Sobchak to lobby against Russia sanctions during her election-season visit to the U.S.

'The Mathematics Of A Boycott'

In Snob.ru, political analyst Dmitry Oreshkin crunches the numbers and looks at the utility of an election boycott by Putin's foes. It's an interesting look at the mathematics of a boycott that is well worth a read.

He acknowledges the tactic's desirability to some, but also suggests that there are other tactics that could send a message, too, such as spoiling a ballot or voting for anyone but the incumbent.

Opposition candidate Dmitry Gudkov argues for Meduza that the election is more a struggle with country's past than a contest against Putin.

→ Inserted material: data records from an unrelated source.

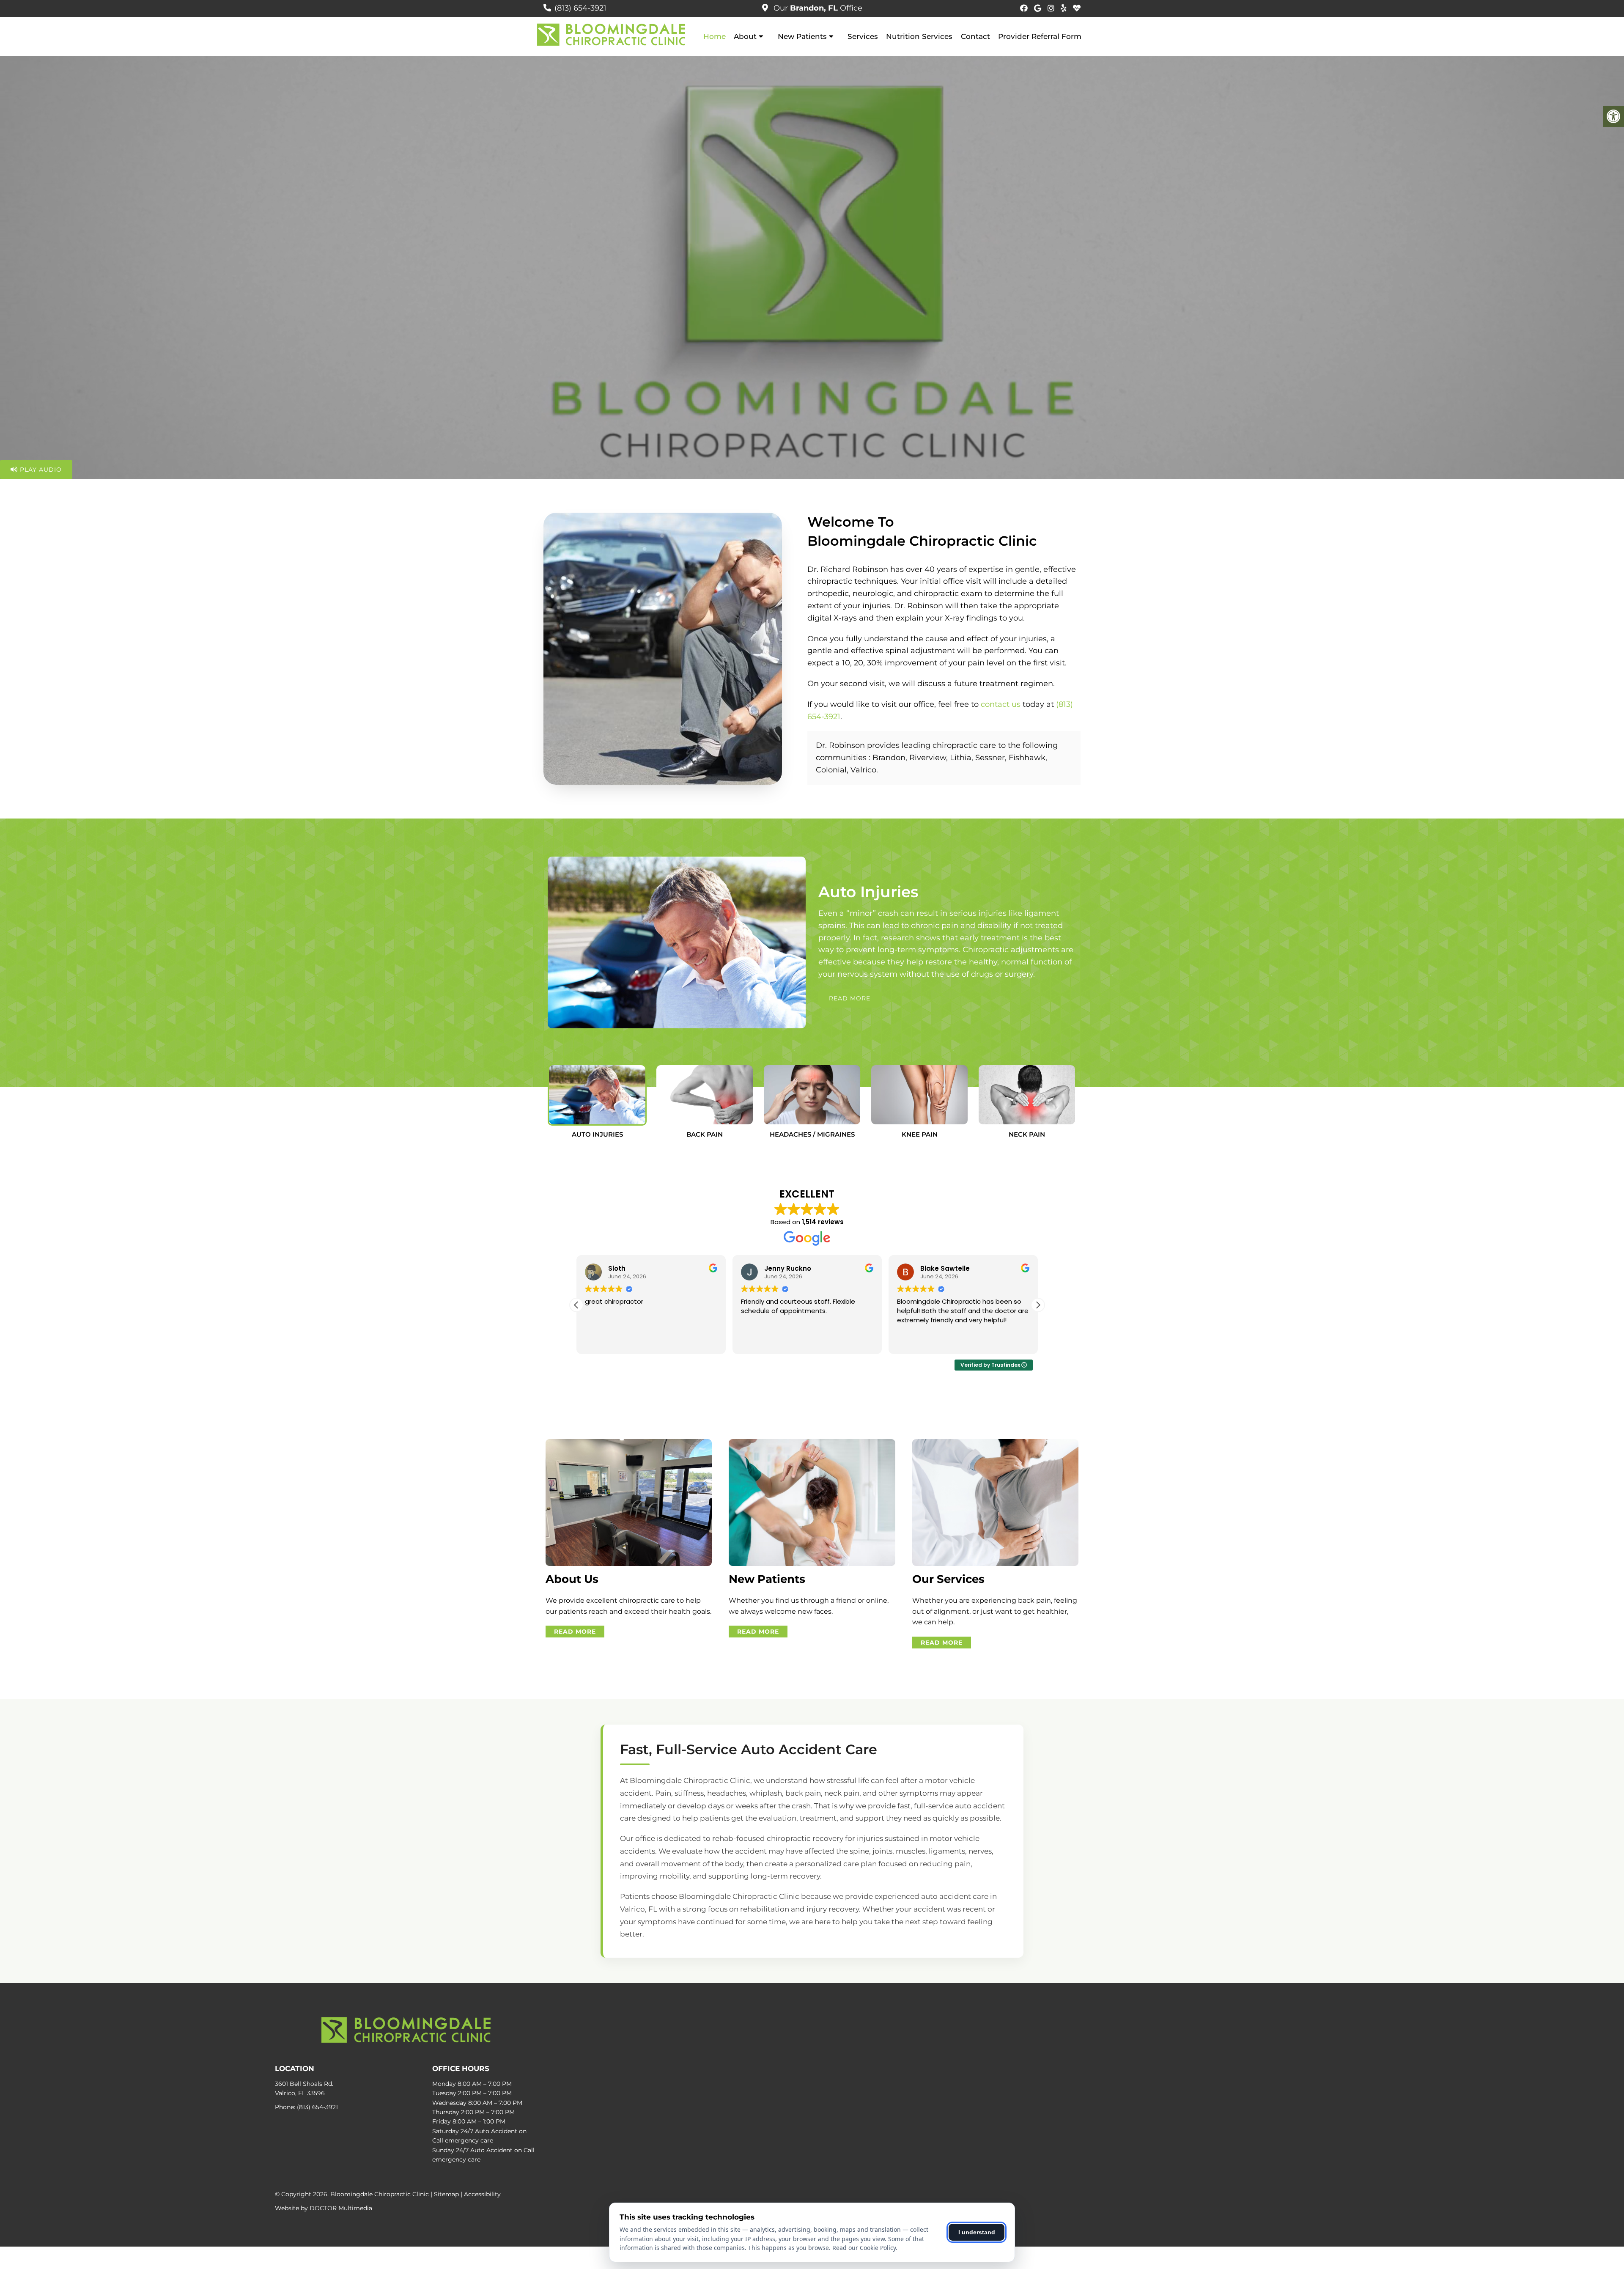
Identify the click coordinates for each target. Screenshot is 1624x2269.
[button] (1037, 1305)
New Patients (802, 36)
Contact (975, 36)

Are Communists trying to pinch barred opposition leader Navalny's anticorruption mantle?

Newspaper Nezavisimaya Gazeta seems to think so, as it notes that the Russian Communist Party's latest plenum was dedicated entirely to combating corruption, while their election candidate, Pavel Grudinin, recently called for a National Anticorruption Bureau to be set up. The paper suggests the Communists are trying to court and co-opt the protesting segment of the population that is disgruntled with graft.

Video of Yabloko co-founder and expected candidate Grigory Yavlinsky slamming Russian state TV journalists for coming to all of his events but never broadcasting anything he says. Very interesting exchange.

Yavlinsky going to the voters with a new (Lenin-inspired?) look. His campaign will file its signatures with the Central Election Commission tomorrow.

Photo of Putin making a campaign visit to a maternity hospital, via independent journalist Oleg Kashin's on Facebook. That's a mannequin down there "giving birth."

An FB post by Ekho Moskvy editor Aleksei Venediktov argues that candidate Sobchak's trip to Grozny proves her campaign is a Putin project.

"The opportunity with a guarantee of comfort and security to fly into the realm of Ramzan Kadyrov and hold a campaign show in order to pick up some points on the moral plane is tasteless vulgarity, in my view -- extraordinary even by our standards."